In the last part of my series of articles on The Importance of Teaching schools White Paper published by the government last month, I want to look at the proposals for changes to the measurement of schools’ performance. The first two pieces were on exclusion and the range of languages included in the proposed English Baccalaureate.
Contextual Value Added
The value added by schools is in many ways more important that the actual raw results achieved – is a school good because its students have got the results commensurate with their potential when they entered the school, or because it has developed its students such that their results exceed the potential they had when they entered the school?
School performance tables have a measurement of both: the A*-C results and the Contextual Value Added, though the media predominately focus on the former. The latter is a measure of student performance relative to others with similar characteristics, and the White Paper proposes to stop using it (para 6.12).
The reasons given for no longer using CVA is that the public find it difficult to understand, that it is not a good indicator of success compared to the A*-C measure and because it has the “effect of expecting different levels of progress from different groups of pupils” on the basis of their background.
I’m not sure that any of these points actually stand scrutiny.
It is true that CVA isn’t setting the general public’s world alight – a Google search for “Contextual Value Added” mainly brings up academic and government sites – but the CVA score sits beside the A*-C mark in the performance tables that are widely published each year, and consists of a score of 1,000 is average – higher is better, lower worse. As a metric, it’s not particularly difficult to understand.
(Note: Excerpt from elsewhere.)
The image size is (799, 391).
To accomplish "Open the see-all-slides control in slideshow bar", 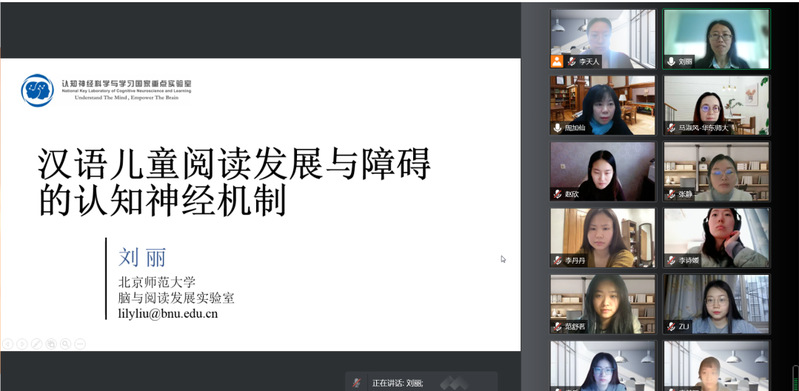I will pyautogui.click(x=50, y=344).
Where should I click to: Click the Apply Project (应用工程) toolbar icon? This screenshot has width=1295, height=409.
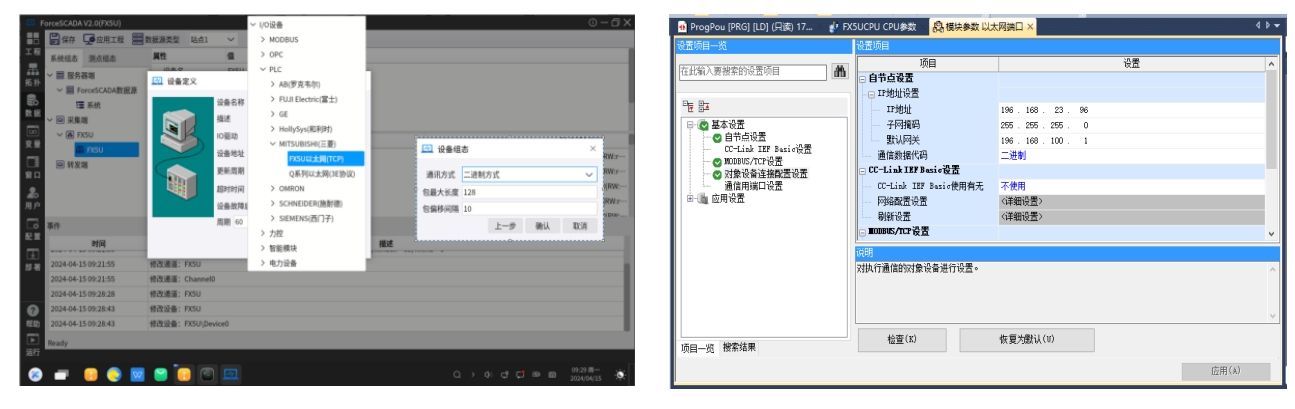pyautogui.click(x=90, y=39)
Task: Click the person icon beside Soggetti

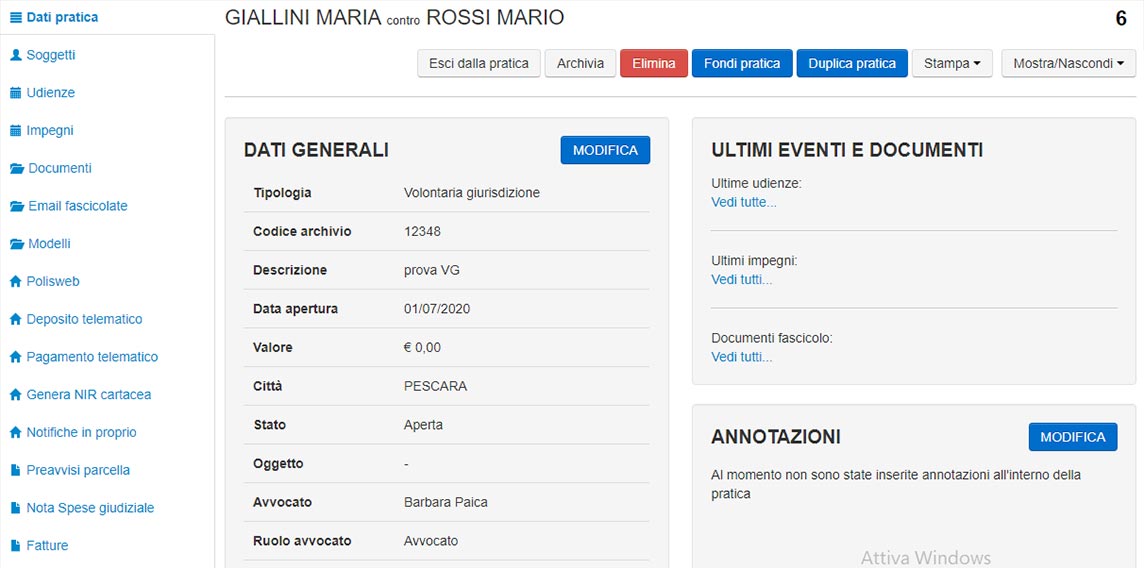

As suggested by the reasons given for scrapping it, the search for data to support the drive for higher results has meant that even CVA scores have been dragged into service as an indicator. This is not really appropriate, however, as CVA doesn’t seek to predict results but is simply a yardstick by which relative success can be assessed.
In my seven years as a inner-city secondary school governor, I’ve not once come across value added data being used as an excuse for poor performance by the school or being used to justify differential expectations. If anything, it drives the teaching staff to focus more closely on attainment, identify cohort strengths and weaknesses and devise strategies to improve performance. I would be surprised it was markedly different at any other school, though priorities do of course vary across the land.
The CVA and other value added measures can be used to assess how good a school is at improving the results of individual students by comparing students’ actual performance with what might have been expected of them when at an earlier stage in their education. This surely is what the heart of education is about: giving the best chance in life to all students by increasing their potential.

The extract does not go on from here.